The news that the Democratic National Committee’s research on Donald Trump was broken into by Russian hackers may prompt calls for tougher cybersecurity measures—but it doesn’t change the basic fact that there simply isn’t enough cybersecurity talent to go around.
Cybersecurity hiring has boomed the past few years, as more and more companies in more and more sectors have faced security breaches. In fact, our last report found cybersecurity openings have grown three times as fast as openings for IT jobs overall. For example, many cybersecurity jobs require a CISSP certification. There were nearly 91,000 postings for workers with a CISSP in 2015. That’s a third more postings than the roughly 69,000 people with a CISSP in the United States—and it’s fair to assume that not all of them are looking for work. Imagine a game of musical chairs where a third of the chairs are the ones left standing.
That also means employers also have to pay more to get cybersecurity workers, who can command an average salary premium of nearly $6,500 per year, or 9% more than other IT workers.

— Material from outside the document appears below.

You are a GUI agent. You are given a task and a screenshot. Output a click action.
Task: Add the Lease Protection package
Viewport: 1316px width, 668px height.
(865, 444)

The hard fact is that this labor shortage won’t go away quickly. Cybersecurity is a demanding specialty within IT, and workers need five years of experience before they can even apply for a CISSP certification. It’s impossible to tell whether staffing shortages played any role in the DNC hack. But it is fair to say that America’s cyber barricades, whether in government, business, or politics, are likely to be shorthanded for some time to come.